Conjunctivitis, or “Pink Eye” as it is more commonly known, is a common eye problem that can be treated relatively easily and avoided using a few simple precautions.
Pink eye is something anyone can develop, but it is seen more prominently among younger age groups where children are less cautious about exposure to germs. Students in schools of all levels are at an increased risk because of the increased levels of exposure to germs from other students, this makes it hard for teachers to avoid as well.
What is “Pink Eye?”
Pink eye occurs when the clear covering on the white of the eye—this is called conjunctiva—becomes inflamed. Despite being transparent, the conjunctiva actually contains blood vessels that overlay the sclera of the eye. When something causes inflammation in the eye the blood vessels in the conjunctiva dilate causing your eyes to become red and “bloodshot.”
Conjunctivitis can have several causes (see below), but many eye doctors use the term “pink eye” to refer only to viral conjunctivitis, a highly contagious infection caused by a variety of viruses.

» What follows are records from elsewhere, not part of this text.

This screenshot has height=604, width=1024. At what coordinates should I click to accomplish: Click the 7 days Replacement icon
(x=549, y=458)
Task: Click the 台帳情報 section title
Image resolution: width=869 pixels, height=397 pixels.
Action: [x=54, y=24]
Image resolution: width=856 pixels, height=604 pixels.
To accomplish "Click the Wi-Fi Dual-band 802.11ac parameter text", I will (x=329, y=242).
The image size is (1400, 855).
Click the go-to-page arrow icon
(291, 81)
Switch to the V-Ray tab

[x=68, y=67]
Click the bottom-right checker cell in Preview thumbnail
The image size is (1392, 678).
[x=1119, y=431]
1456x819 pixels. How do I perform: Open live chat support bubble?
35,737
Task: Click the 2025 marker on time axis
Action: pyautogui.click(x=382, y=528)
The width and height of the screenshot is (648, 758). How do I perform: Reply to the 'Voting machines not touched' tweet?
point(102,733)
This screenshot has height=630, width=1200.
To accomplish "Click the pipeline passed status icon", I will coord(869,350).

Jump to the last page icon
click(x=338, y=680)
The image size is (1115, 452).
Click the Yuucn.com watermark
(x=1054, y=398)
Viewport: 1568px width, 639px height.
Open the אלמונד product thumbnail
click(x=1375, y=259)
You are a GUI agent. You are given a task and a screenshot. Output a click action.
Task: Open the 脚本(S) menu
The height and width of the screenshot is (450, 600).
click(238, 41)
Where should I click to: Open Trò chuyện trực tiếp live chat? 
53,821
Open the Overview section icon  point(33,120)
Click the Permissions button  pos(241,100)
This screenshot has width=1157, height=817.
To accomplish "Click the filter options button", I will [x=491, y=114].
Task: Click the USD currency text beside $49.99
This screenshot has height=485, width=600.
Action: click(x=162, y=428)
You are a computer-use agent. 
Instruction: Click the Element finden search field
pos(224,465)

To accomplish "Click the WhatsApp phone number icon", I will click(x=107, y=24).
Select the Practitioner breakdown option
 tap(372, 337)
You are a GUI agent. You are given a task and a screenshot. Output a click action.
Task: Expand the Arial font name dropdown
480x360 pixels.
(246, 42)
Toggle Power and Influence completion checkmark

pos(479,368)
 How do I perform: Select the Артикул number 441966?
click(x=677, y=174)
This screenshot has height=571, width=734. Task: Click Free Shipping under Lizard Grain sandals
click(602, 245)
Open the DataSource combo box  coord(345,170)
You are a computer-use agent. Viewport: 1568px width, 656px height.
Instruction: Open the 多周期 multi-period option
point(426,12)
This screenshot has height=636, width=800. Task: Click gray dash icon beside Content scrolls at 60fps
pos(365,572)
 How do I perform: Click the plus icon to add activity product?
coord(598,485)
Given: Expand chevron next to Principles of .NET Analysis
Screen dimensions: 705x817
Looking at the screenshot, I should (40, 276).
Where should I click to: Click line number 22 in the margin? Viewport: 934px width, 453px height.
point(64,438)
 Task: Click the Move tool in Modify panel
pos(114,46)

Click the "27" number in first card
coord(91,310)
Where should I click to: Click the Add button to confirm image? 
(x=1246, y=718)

Conjunctivitis can be caused by a multitude of different things, but there are precautions you can put in place to reduce your risk of having to deal with this irritating eye affliction:
- Avoid sharing items you wash your face with such as hand towels, washcloths, and tissues.
- Remember to cover your mouth and nose when coughing and/or sneezing and then make sure to not rub or touch your eyes.
- Never under any circumstances should you share your contact lenses with a friend.
- Don’t forget to wash your hands frequently, particularly if you are spending time at a public place where germs are more widespread.
- Always keep some hand sanitizer handy and use it when you don’t have access to soap and water.
- Clean surfaces that regularly are exposed to a lot of bacteria such as bathroom vanities, sink handles, phones, and kitchen countertops with the proper antiseptic cleaner.
- Be wary of your allergies. Pollen can cause your eyes to become very irritated and can bring on symptoms of conjunctivitis. Ask your doctor what you can do to reduce your allergy symptoms.
- If you are a contact wearer it is important that you follow your eye doctor’s instructions to the letter in regards to lens care and placement. Make sure to use contact lens solution regularly for your re-usable lenses or consider switching to daily disposables.
- Always wear goggles while swimming to protect your eyes from bacteria and other microorganisms that reside in the water, these have been known to cause conjunctivitis.
- Before bathing yourself always be sure to remove your contact lenses so that bacteria doesn’t get trapped between your eyes and the contact lenses.
If you believe you might be developing a case of Pink Eye, make sure to call your eye doctor so that the proper treatment can be prescribed.